The world’s coral reefs are already in serious trouble thanks to climate change that has bleached (read: utterly devastated) massive stretches of ocean habitat, and now it looks like humans are causing yet another headache for some of the planet’s most gorgeous sea life: plastics. New research data on 159 reefs throughout Asia and Australia reveals that manmade plastics are suffocating reefs on an unprecedented scale, sparking fears that mankind’s inability to clean up after itself is destroying vital ocean habitats faster than they could possibly recover.
The study, which was led by Joleah Lamb of Cornell University, is the culmination of years of surveying dozens and dozens of coral reefs. Starting in 2011, Lamb and her team studied roughly 12,000 square meters of reef, much of which was off the coast of Asia, and were able to determine that the level of plastic waste in a reef is a key factor in how healthy the reef itself is. The research was published in Science.
Plastics make corals sick. The data reveals that corals in contact with plastic waste are up to 20 times more likely to be diseased, and that is likely due to plastics being a haven for many bacteria that are hostile to coral. Plastic bags, bottles, toys, and other waste attracts nefarious bacteria which then damages the adjacent coral, and in countries that do a particularly poor job of keeping plastics out of the ocean, the damage is staggering.
“Plastic waste can promote microbial colonization by pathogens implicated in outbreaks of disease in the ocean,” the researchers write. “We assessed the influence of plastic waste on disease risk in 124,000 reef-building corals from 159 reefs in the Asia-Pacific region. The likelihood of disease increases from 4% to 89% when corals are in contact with plastic.”

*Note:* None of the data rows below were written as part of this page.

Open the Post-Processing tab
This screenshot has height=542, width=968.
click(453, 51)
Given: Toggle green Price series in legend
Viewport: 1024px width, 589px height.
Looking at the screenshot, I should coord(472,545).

The team estimates that over 11 billion pieces of plastic waste litters the reefs off the coasts of 15 countries in the Asia-Pacific region. That’s just the plastics that are already on the reefs, and doesn’t account for free-floating plastics that have a good chance of being caught up in the future. The scientists estimate that by 2025, that number will top 15.7 billion.
Combined with the already dire state of many huge reefs thanks to spikes in ocean temperatures caused by climate change, corals are under serious pressure. Losing coral reefs doesn’t just mean the loss of some ocean eye candy — reefs provide habitat for countless species of fish and other ocean creatures, and damage to them puts incredible strain on the ocean ecosystem as a whole.